Maternidade: a mãe da nova geração sonora chegou

O processo de agitação em curso dentro do circuito da música independente está mais do que confirmado e a Maternidade é um dos seus principais “provocadores”. Na promotora e agência de Rodrigo Soromenho (Vaiapraia & As Rainhas do Baile), Filipe Sambado, Luís Severo (ex-Cão da Morte), Rodrigo Castaño, Lucía Vives, Rita Romeiras e Raquel Serra, não há medos e é na ação vs. diálogo que este projeto tem ganho a musculatura necessária para criar história.

Estavam em Outubro de 2014 quando surgiu a primeira ideia. Este grupo de amigos, que também são músicos ou que mantém uma relação full-time com a música, quis e e fez acontecer: dar espaço de apresentação aos atos emergentes. No início fazíamos concertos, começamos a agenciar, entretanto a Raquel juntou-se há dois anos e a partir daí passamos a ter várias valências, como o booking internacional, explica o Rodrigo Soromenho.

Não fosse a ligação entre todos os membros a da energia por contágio e o entusiasmo efervescente e nada disto seria possível. Hoje, a Maternidade já tem o estatuto de associação. Ainda somos uma coisa muito contingente, que vai mudando e o objetivo é mesmo esse, ser uma plataforma-empurrão, acrescenta Rodrigo. Por exemplo, o Luís Severo até há um ano estava agenciado connosco, agora já é agenciado pelo Joaquim Quadros.

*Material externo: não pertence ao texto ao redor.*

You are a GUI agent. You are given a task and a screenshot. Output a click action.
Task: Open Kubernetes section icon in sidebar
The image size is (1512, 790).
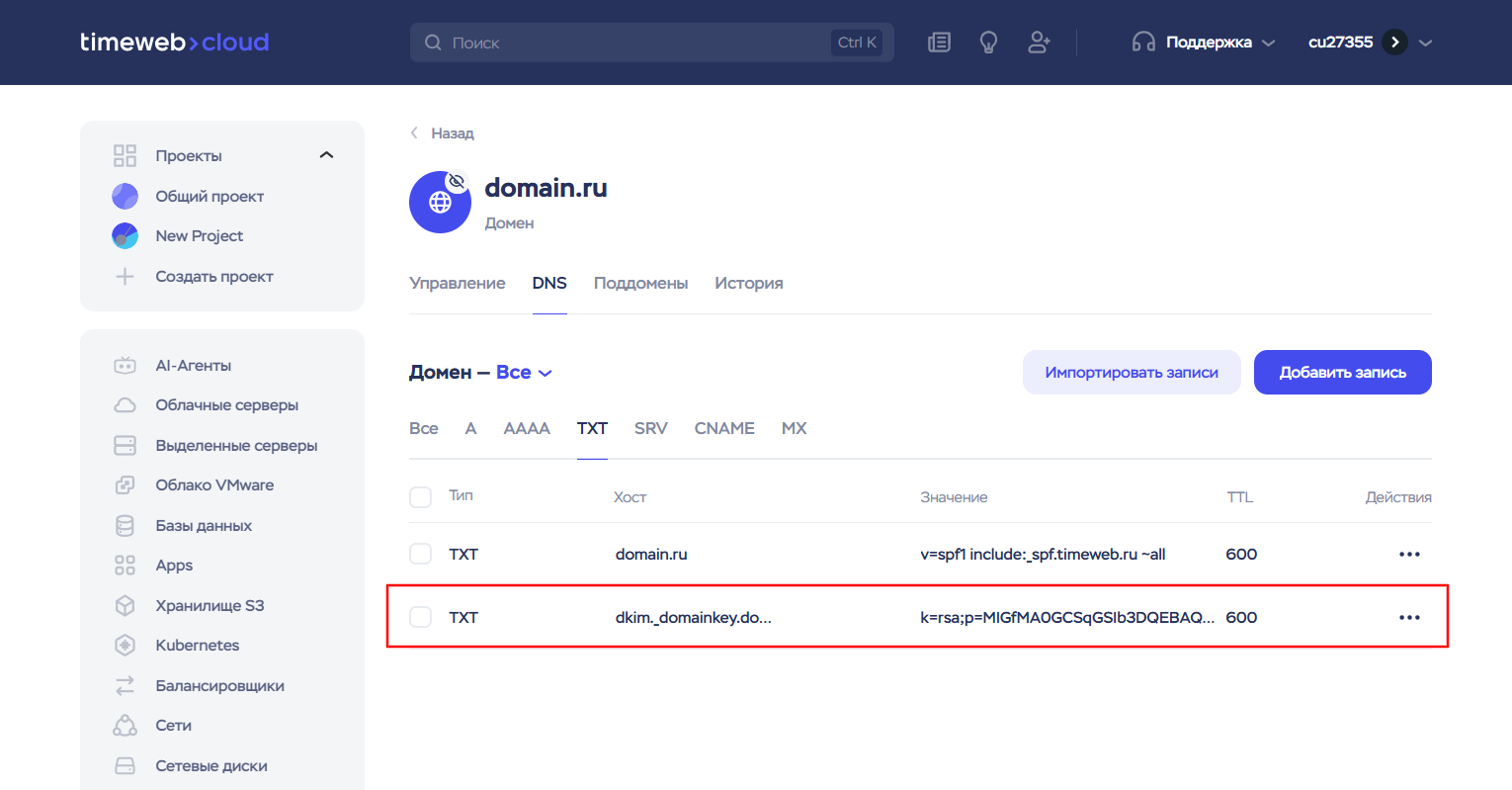125,646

As noções claras entrelaçam-se com uma filosofia de inclusão e representação muito robusta que se molda no espaço e no tempo, no sentido em que não somos indiferentes a uma data de questões e que tudo é política. Na tentativa de quebrar construções normativas de género e sexualidade, há uma insígnia que se levanta na música que estes miúdos e miúdas criam, partilham, distribuem e apresentam. Por isso tentamos estar sempre atentos e a questionar como e o que fazemos, diz Filipe Sambado. Visivelmente acaba por ser mais notório o trabalho enquanto promotora e agência, mas desde cedo houve esta preocupação em pôr em causa uma série de assuntos que condiciona, no bom sentido, a escolha dos artistas com quem trabalhamos, refere.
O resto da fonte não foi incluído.